- Born: 14 October 1910
- Died: 17 March 1983 (aged 72)
- Occupation: Lawyer

= Erich Schmidt-Leichner =

German lawyer (1910–1983)

Erich Schmidt-Leichner (14 October 1910 – 17 March 1983) was a German lawyer who made a name as a distinguished defense counsel at the Nuremberg trials (1945–1946), as assistant counsel in the Flick Trial and the IG Farben Trial, as well as main counsel in the Ministries Trial.

He distinguished himself again as defense counsel in the 1950 - 1951 Frankfurt homosexual trials. In the early 1960s, he represented Werner Heyde, a chief accused in Aktion T4, the involuntary euthanasia program in Nazi Germany. Starting in October 1966, he represented Franz Six who had been found guilty in the 1947–1948 Einsatzgruppen Trial, and was being reinvestigated for crimes committed by the Reichssicherheitshauptamt (RSHA).

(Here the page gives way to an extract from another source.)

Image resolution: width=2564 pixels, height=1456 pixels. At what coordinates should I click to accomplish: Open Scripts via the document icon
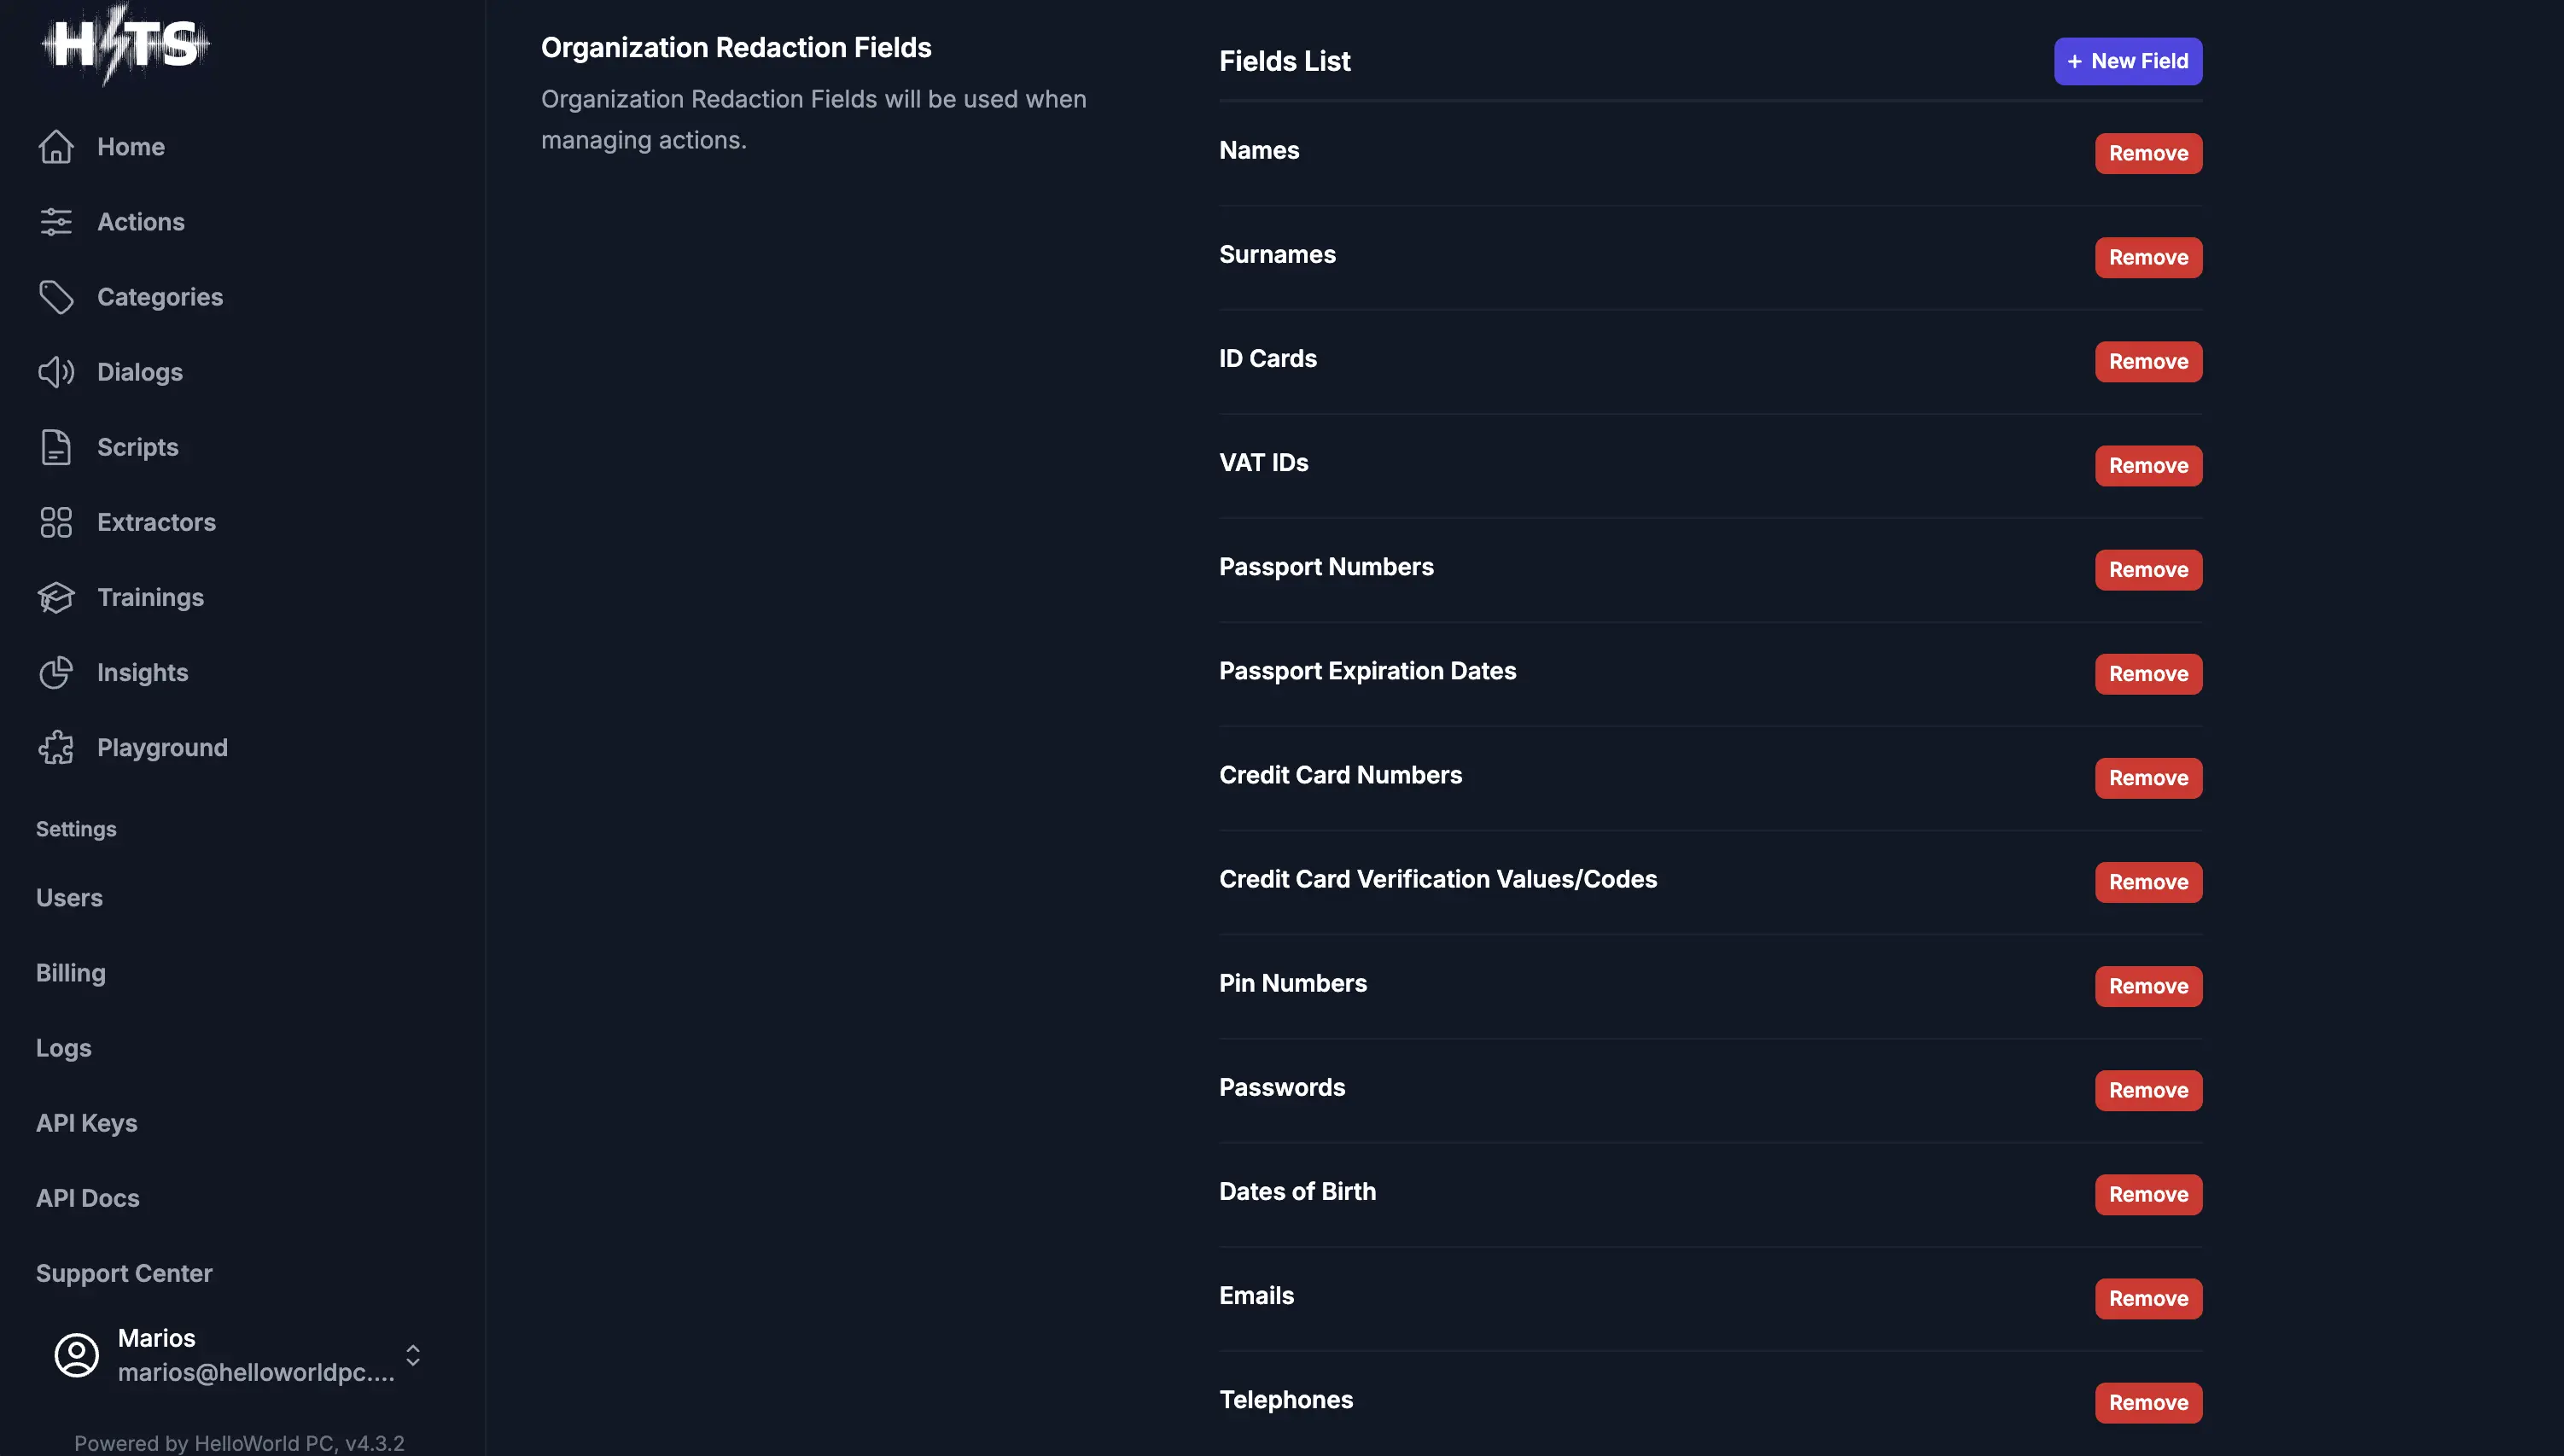pyautogui.click(x=56, y=447)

In 1978, in the Klingenberg Case, which attracted international attention, he was defense counsel for the parents of Anneliese Michel, a German woman who underwent 67 Catholic exorcism rites during the year before her death. A court found that she had died of malnutrition and medical neglect, for which her parents and two priests were found guilty and convicted of negligent homicide.